May’s Job Picture Is Mixed in Pennsylvania

Mark Price |

Unemployment in Pennsylvania fell by one-tenth of a percentage point to 7.5% in May, while non-farm payrolls fell by 9,200, according to a Friday report from the U.S. Bureau of Labor Statistics.

Data from the household survey painted an unambiguously positive picture for May: the labor force increased by 16,000, employment grew by just over 24,000, and the number of unemployed declined by 9,000.

Establishment survey data, on the other hand, presented an unambiguously negative story, with both the goods- and service-producing sectors shedding employment over the month.

The figure below presents the average monthly change in employment in the two surveys from February to May of each year since 2010. As you can see, it’s not uncommon for the two surveys to tell different stories about the labor market over very short periods of time.

Although the recent pattern of employment change from the establishment survey indicates the labor market is contracting, there is no reason to believe this pattern will hold up. Overall, the U.S. economy is continuing to grow and add jobs. The challenge remains that the pace of job growth is too slow in the U.S. and here in Pennsylvania. Public policy also continues to compound this problem, as evidenced by the loss of 15,900 public-sector jobs over the last 12 months in Pennsylvania.

The lackluster performance of the labor market is best seen when you consider the current deficit of jobs in Pennsylvania or the difference between the number of jobs Pennsylvania has and the number it needs to regain its pre-recession employment rate. That number now stands at 273,900, with just over 200,000 jobs needed to keep up with the 3.5% growth in the working-age population that has occurred since the recession hit in December 2007.

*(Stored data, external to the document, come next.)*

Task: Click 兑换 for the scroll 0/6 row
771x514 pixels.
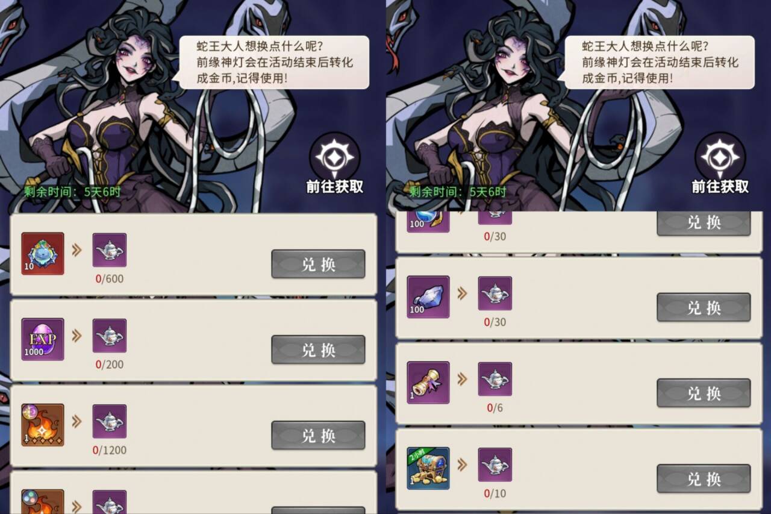Action: pyautogui.click(x=704, y=393)
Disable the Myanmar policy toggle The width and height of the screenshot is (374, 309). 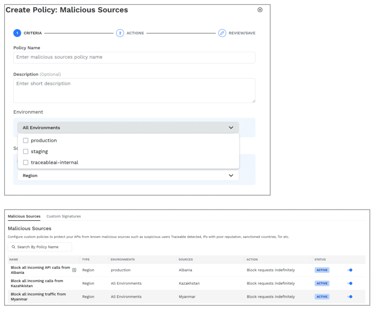pos(350,296)
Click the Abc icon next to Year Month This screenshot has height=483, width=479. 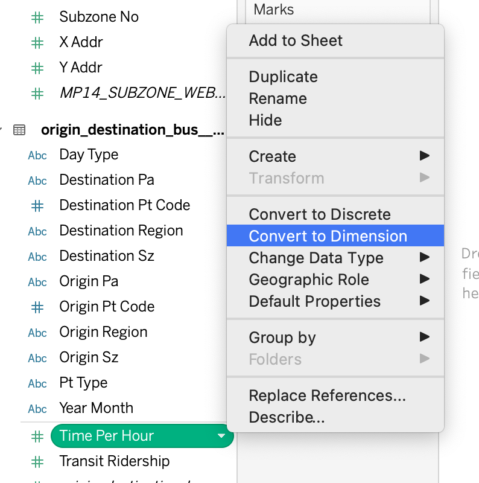[37, 409]
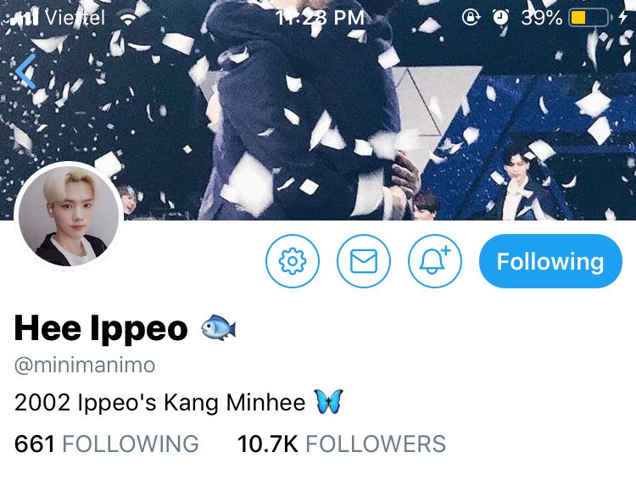Tap the fish emoji beside the name

point(219,327)
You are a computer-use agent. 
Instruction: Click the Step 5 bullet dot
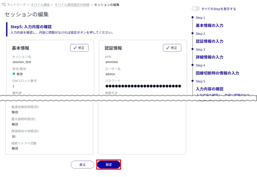[x=192, y=81]
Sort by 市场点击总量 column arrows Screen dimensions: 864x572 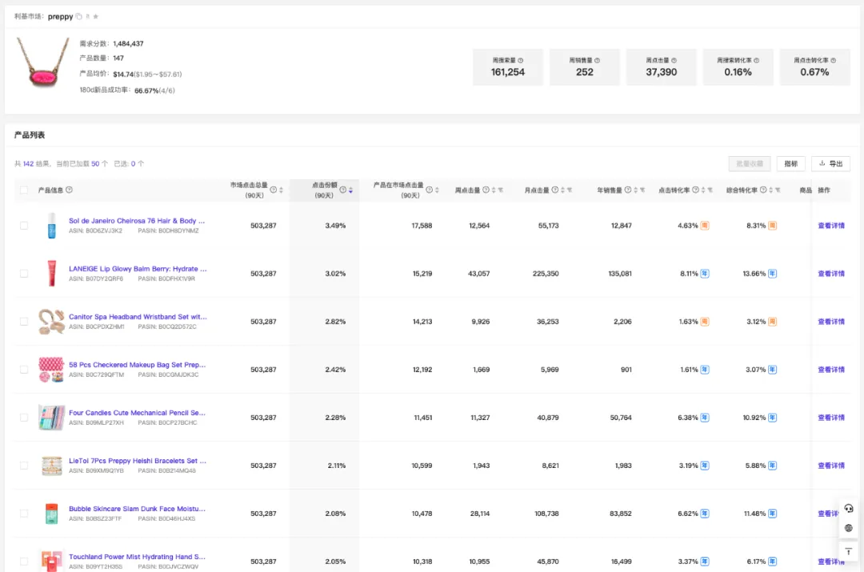pos(281,190)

You may have heard that the Federal Reserve signaled last week that it expects sometime in the near future to scale back its own efforts to boost job growth. As Paul Krugman explains this morning, this move is premature given the state of the economy.

Since the Federal Reserve’s announcement, we have seen some upward movement in interest rates. If that means businesses will have to pay higher interest rates on loans to expand production, we will see some of those expansion plans delayed or cut back. And that means less job growth than we might otherwise expect.

This change in policy at the Federal Reserve means monetary policy authorities are now becoming as unhelpful as Congress in reducing unemployment.